(Extracted data entries)
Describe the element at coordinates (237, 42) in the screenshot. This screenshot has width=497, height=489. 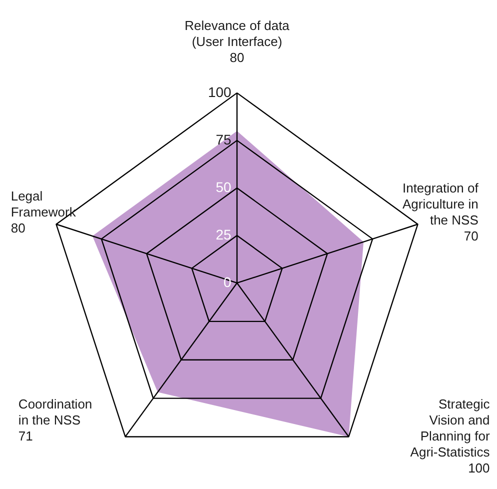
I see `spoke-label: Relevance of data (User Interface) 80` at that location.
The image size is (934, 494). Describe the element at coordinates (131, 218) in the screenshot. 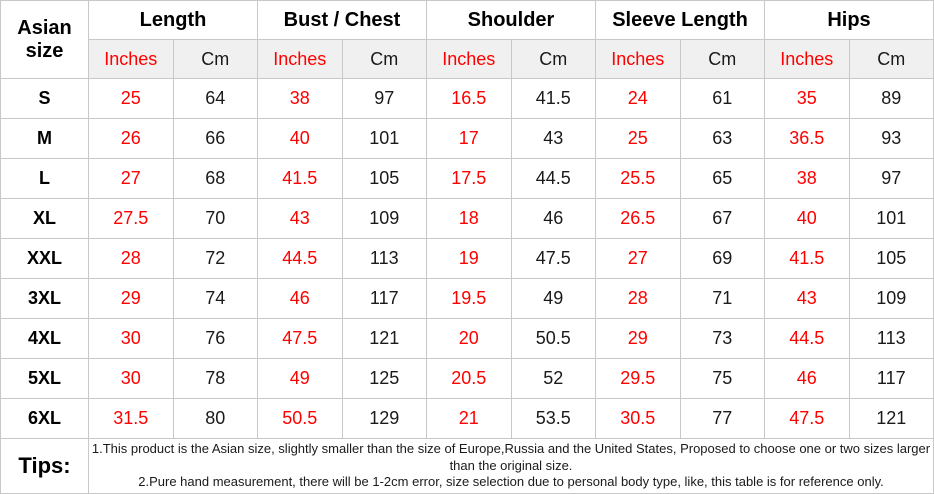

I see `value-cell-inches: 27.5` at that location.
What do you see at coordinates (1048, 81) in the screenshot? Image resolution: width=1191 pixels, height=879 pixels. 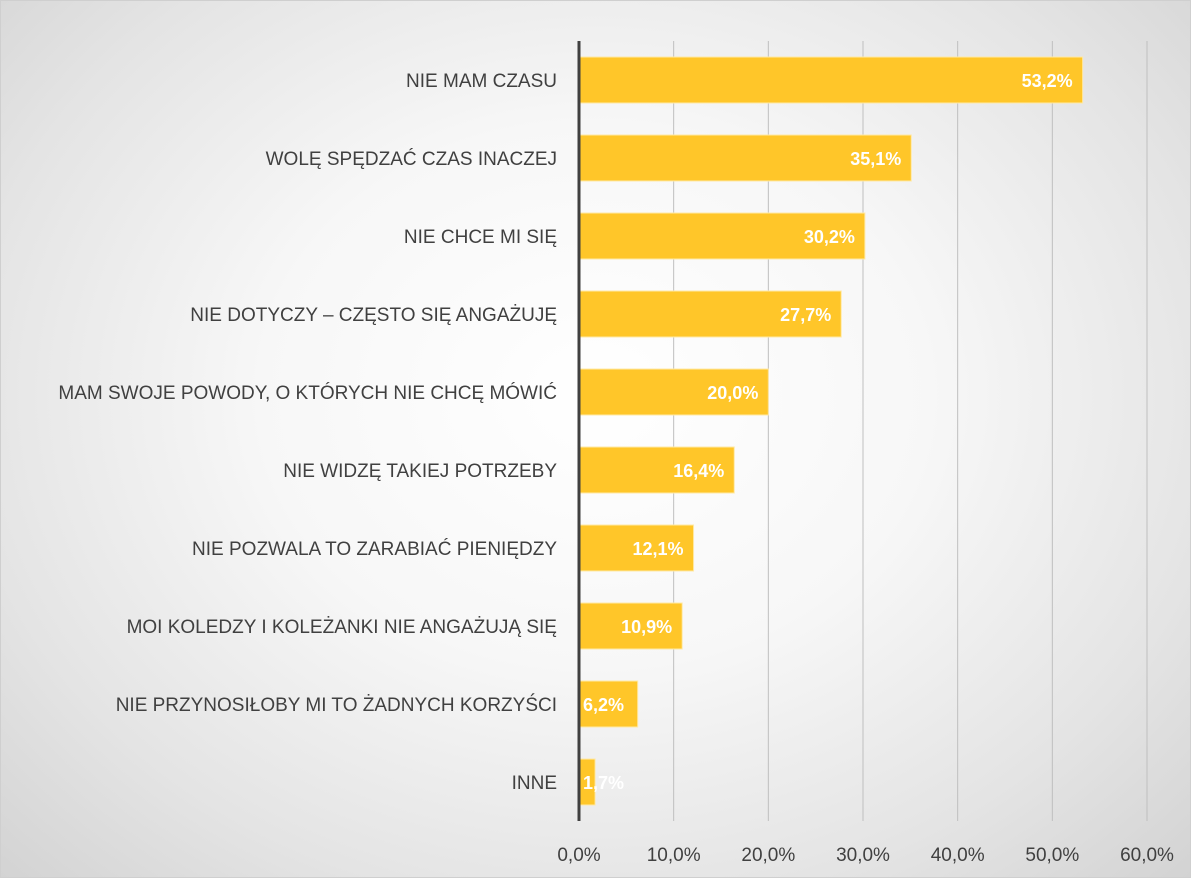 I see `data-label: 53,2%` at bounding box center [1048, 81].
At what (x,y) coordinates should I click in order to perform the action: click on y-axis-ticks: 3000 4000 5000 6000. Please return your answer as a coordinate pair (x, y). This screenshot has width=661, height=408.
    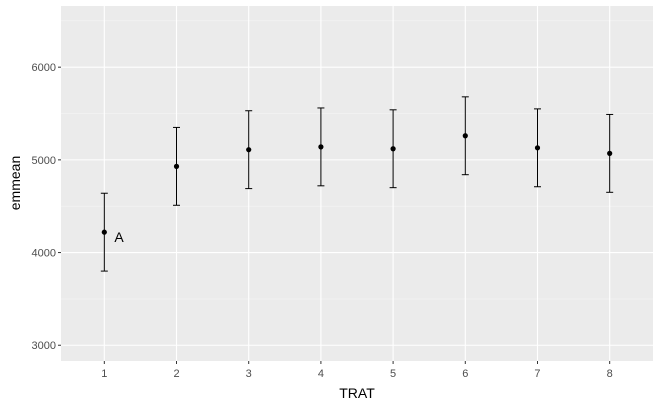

▸ What is needed
Extract the lines that run from the start of the entries through the line containing "Relevance of data", and reproduce them word for word. Leave the pictures out of your answer.

▸ Exercise output
Describe the element at coordinates (237, 42) in the screenshot. This screenshot has width=497, height=489. 
I see `spoke-label: Relevance of data (User Interface) 80` at that location.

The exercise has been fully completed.